Amid signs of Tory misgivings about support for the Government over the attacks, the Labour MP Diane Abbott clearly irritated Mr Cook by claiming that the attacks were on a "slender" justification of preventing a humanitarian catastrophe.
The left-winger defended Sir John Stanley, a Tory member of the committee and former defence minister, after he was involved in angry exchanges with Mr Cook for questioning the conduct of the Nato offensive.
In some of the sharpest clashes with MPs since the conflict began, Mr Cook turned on Sir John for claiming Nato had been warned that President Slobodan Milosevic would respond to the attacks by increasing ethnic cleansing in Kosovo and had failed to realise the consequences of its actions.
Mr Cook said he would "vigorously rebut" the suggestion that the Nato bombing had caused the "ethnic cleansing" of Albanians from Kosovo.
"I personally deprecate those who play Milosevic's game of suggesting it is Nato that is to blame for the ethnic cleansing because it comes close to accepting he is justified in responding to the Nato bombing by the barbarity with which he has behaved.
"Nobody was saying in 1940 we should stop bombing Hitler because he is killing the Jews. Nobody was making that linkage. It was because of his politics and his fascism that he was carrying out the genocide. It is exactly the same with Milosevic and the Kosovars," said Mr Cook.
Ms Abbott protested to the Foreign Secretary: "It is not a substitute for a reasoned defence to accuse people of being an apologist for Milosevic. That is not a serious defence for what you have been doing."
Later, John Prescott, the Deputy Prime Minister, heard further Tory misgivings over the "shifting and the confused military and political objectives" of the Nato action.
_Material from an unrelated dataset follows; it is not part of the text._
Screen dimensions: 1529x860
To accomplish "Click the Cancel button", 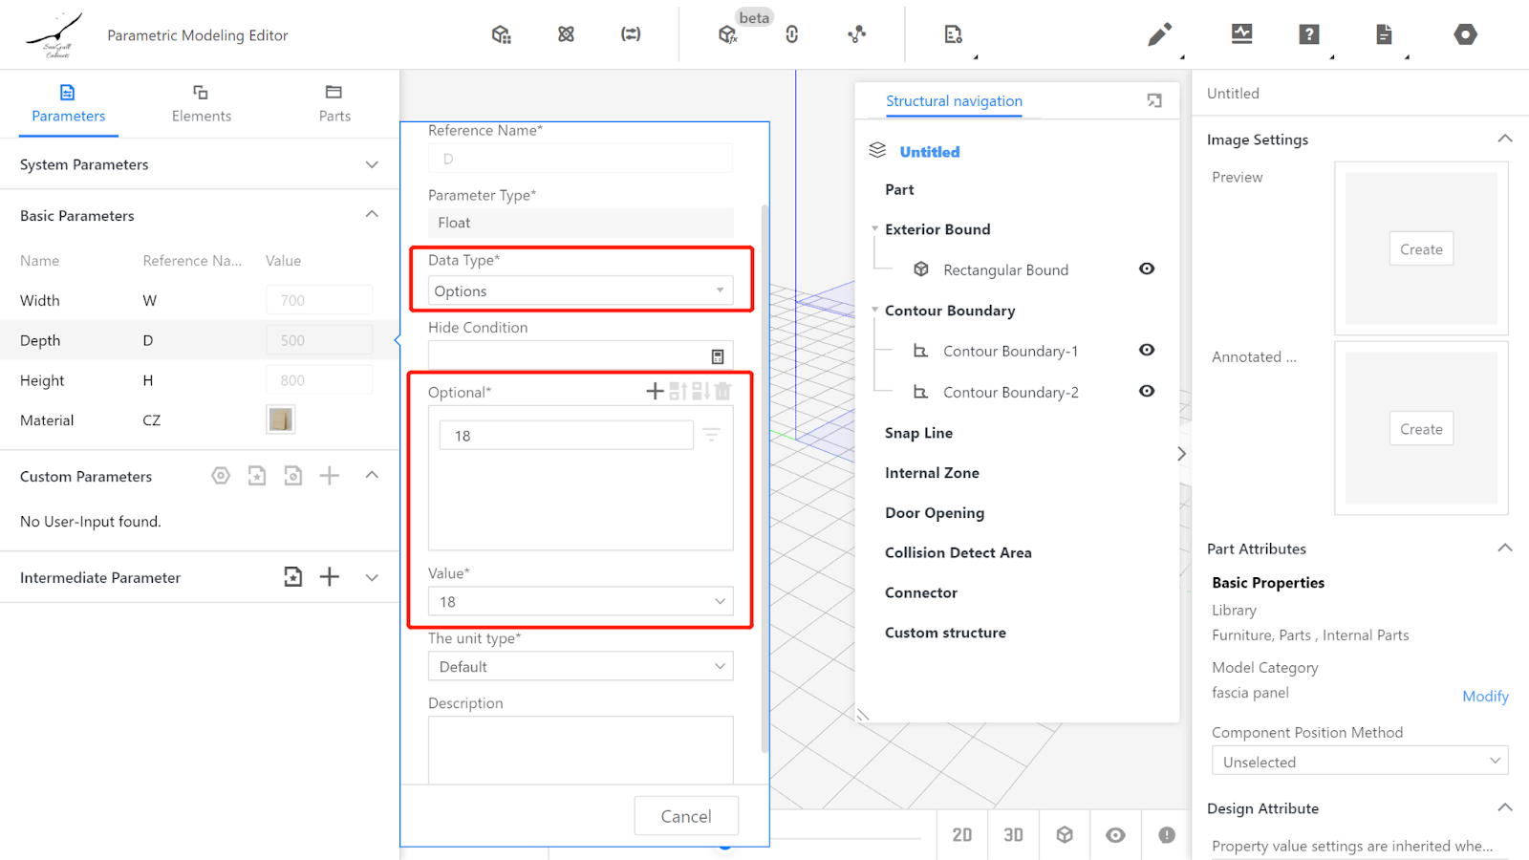I will click(685, 816).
Peter Lilley, deputy Tory leader, warned British troops could be "overstretched" because of the cuts outlined in the Strategic Defence Review.
Peter Luff, Tory MP for Mid Worcestershire, asked: "Why yesterday did the Prime Minister say to the House that Serbian brutality in Kosovo was planned well in advance, when three weeks ago Robin Cook and Clare Short [Secretary of State for International Development] were both saying that no one could have anticipated the Serbian reaction to the bombing campaign and, incredibly, that to put humanitarian assistance in place in advance would have made us complicit in Milosevic's campaign?"
But Mr Prescott, standing in during question time for Tony Blair who was at the European Union summit in Brussels, said no one could have envisaged the horrific actions seen Kosovo: "I don't think there's any doubt the general public will certainly ... accept that these events were going on. The scale of them no one envisaged."
His claims were supported by Clive Soley, chairman of the Parliamentary Labour Party, who warned Tories not to end the bi-partisan consensus on Kosovo.